## Ваше задание
Продолжите приведенный ниже отрывок о жажде личного бессмертия и мещанстве с того места, где он обрывается.

## Отрывок документа
▼▼▼

Отсюда жажда личного бессмертия у интеллигента. Не у всякого. Недаром Мах говорит, что жить в науке, веществе, социальной реформе и судьбах этих объектов творчества — вот бессмертие ученого, художника, социального деятеля. Но для этого надо именно целиком слиться с объектом своего творчества, а истинным субстратом этого объекта, его бессмертным носителем является общество человеческое, вид. Для того чтобы чувствовать так, как чувствовал Мах, Пушкин или Маркс, нужно уже перерасти рамки индивидуальности. Чем дальше, тем более такие лица, способные жить всецело творческими ценностями и в них видеть свое бессмертие и прогресс своего духа, попадают неминуемо в великое русло пролетарского течения, ибо только у него есть яркое, определенное будущее.

Но мещанство сопротивляется, оно хочет придумать свои несоциалистические ценности, и вот вам Розанов со своим бессмертием свиноподобного размножения, вот вам Бердяев с его трусливым утверждением бессмертия души: Credo, quia absurdum[47].

Мещане! Мережковский заявил, что страх смерти — основа религии… Христос, по его словам, тем и ценен, потому и нужен, что раз он воскрес, то воскресение вообще возможно.

Да, Христос воскрес. Очень любопытно учение о его воскресении у католиков-модернистов. Нам не важно, говорят они (вопреки Мережковскому), воскрес ли материальным телом Христос, но что несомненно — это колоссальная жизнь духовная, которую ведет он как своеобразная стихия в обществе человеческом.

▲▲▲

## Данные

▼▼▼

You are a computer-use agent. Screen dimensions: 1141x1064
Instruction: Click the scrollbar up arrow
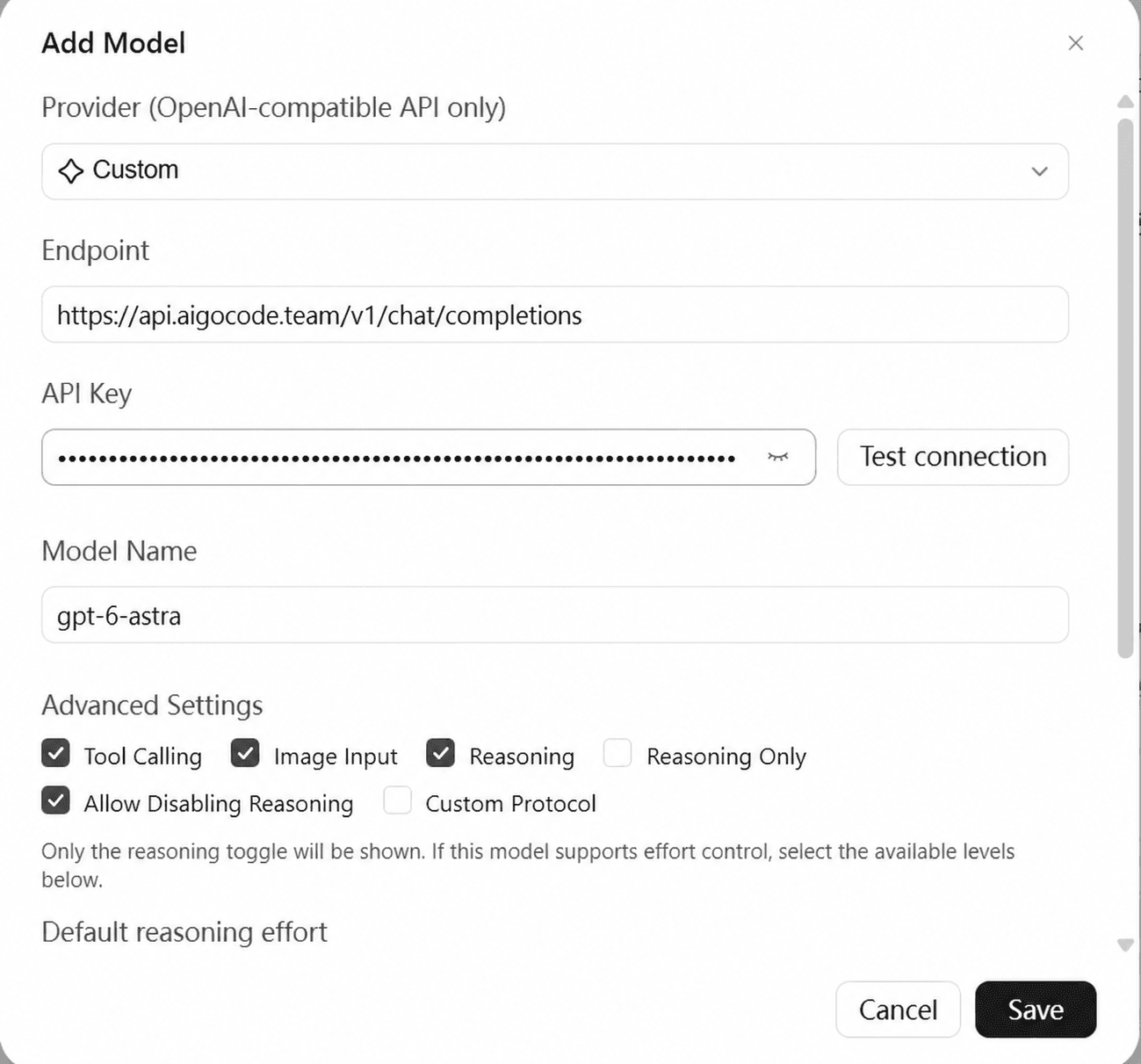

▲▲▲

## Результат упражнения
Христос воскрес. И мог и должен был воскреснуть. Когда-то один идеалист (Волжский) просил меня печатно: «Уж Христа-то вы нам оставьте»15.

Нет, не можем мы вам оставить Христа. Если мы пытаемся исторически реконструировать его как личность — мы видим в нем своеобразного вождя пролетарских масс Галилеи. Если мы возьмем его как героя легенды, то он идеал пролетарских масс Римской империи эпохи упадка, сложной и многообразной. Пусть он герой слишком пассивный для нашего современного духа, он все же пролетарский герой, учитель великой любви и великой ненависти тоже.

А вам зачем Христос? Только как залог вашего жалчайшего бессмертия?

Христос-то воскрес, но вот вы не воскреснете, а если и воскресил бы вас ваш Христос, то были бы вы Елеазарами. Скоро остановилась бы радость о вашем воскресении, и поняли бы все, что вы живете в памяти людей, как пустые призраки безвременья, не служившие ничему, а хотевшие только жить, жить. Перечтите «Пера Гюнта». Он тоже хотел жить во что бы то ни стало. Но он был пуговицей без ушка и подлежал в тигель.

Андреев, вероятно, не думал о таком выводе. Мне же кажется, что он, сам того не зная, воскресшему Христу, герою, носителю идеи, противопоставил воскресшего Лазаря, ничтожество, мещанина.

Ну, присмотритесь к русской буржуазии. Кузминщина, сологубовщина: «Господи, уже смердит». И стоит ли воскрешать на страх миру этот смердящий труп?